**DATA PROVIDED**
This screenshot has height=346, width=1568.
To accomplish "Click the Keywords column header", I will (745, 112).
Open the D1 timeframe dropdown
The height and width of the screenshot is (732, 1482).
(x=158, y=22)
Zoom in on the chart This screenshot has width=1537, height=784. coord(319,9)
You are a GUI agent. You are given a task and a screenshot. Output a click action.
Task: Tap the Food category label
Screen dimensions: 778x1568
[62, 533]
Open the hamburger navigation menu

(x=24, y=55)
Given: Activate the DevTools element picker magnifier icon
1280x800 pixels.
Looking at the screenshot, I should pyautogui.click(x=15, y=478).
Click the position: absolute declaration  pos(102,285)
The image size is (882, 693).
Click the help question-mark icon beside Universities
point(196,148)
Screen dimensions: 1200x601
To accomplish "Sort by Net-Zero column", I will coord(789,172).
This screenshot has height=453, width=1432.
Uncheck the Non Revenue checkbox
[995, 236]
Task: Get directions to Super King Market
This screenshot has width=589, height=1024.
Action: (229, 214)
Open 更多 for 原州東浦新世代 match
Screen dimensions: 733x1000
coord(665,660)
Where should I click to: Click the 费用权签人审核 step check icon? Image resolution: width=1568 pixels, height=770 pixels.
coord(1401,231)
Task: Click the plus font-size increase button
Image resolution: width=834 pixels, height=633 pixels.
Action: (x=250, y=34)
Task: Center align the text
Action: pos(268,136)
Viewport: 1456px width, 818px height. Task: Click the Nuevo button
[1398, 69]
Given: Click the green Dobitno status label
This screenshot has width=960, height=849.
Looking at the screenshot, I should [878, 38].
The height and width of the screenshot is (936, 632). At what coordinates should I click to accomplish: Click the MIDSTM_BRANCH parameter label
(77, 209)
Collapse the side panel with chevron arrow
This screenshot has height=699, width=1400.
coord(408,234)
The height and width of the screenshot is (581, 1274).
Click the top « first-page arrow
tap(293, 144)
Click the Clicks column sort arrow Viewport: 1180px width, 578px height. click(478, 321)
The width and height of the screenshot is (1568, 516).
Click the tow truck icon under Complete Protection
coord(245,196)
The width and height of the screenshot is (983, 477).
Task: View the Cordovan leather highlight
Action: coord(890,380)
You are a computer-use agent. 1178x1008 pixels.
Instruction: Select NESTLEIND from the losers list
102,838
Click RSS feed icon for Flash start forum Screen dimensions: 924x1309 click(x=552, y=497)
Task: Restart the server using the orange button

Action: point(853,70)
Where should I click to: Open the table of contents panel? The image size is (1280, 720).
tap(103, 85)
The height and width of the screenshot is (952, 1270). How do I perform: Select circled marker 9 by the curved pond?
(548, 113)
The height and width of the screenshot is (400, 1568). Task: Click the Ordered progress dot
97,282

**EXERCISE**
Please return every line of the material above that includes "agent".

**SOLUTION TO THIS PROBLEM**
You are a GUI agent. You are given a task and a screenshot. Output a click action.
You are a computer-use agent. 1178x1008 pixels.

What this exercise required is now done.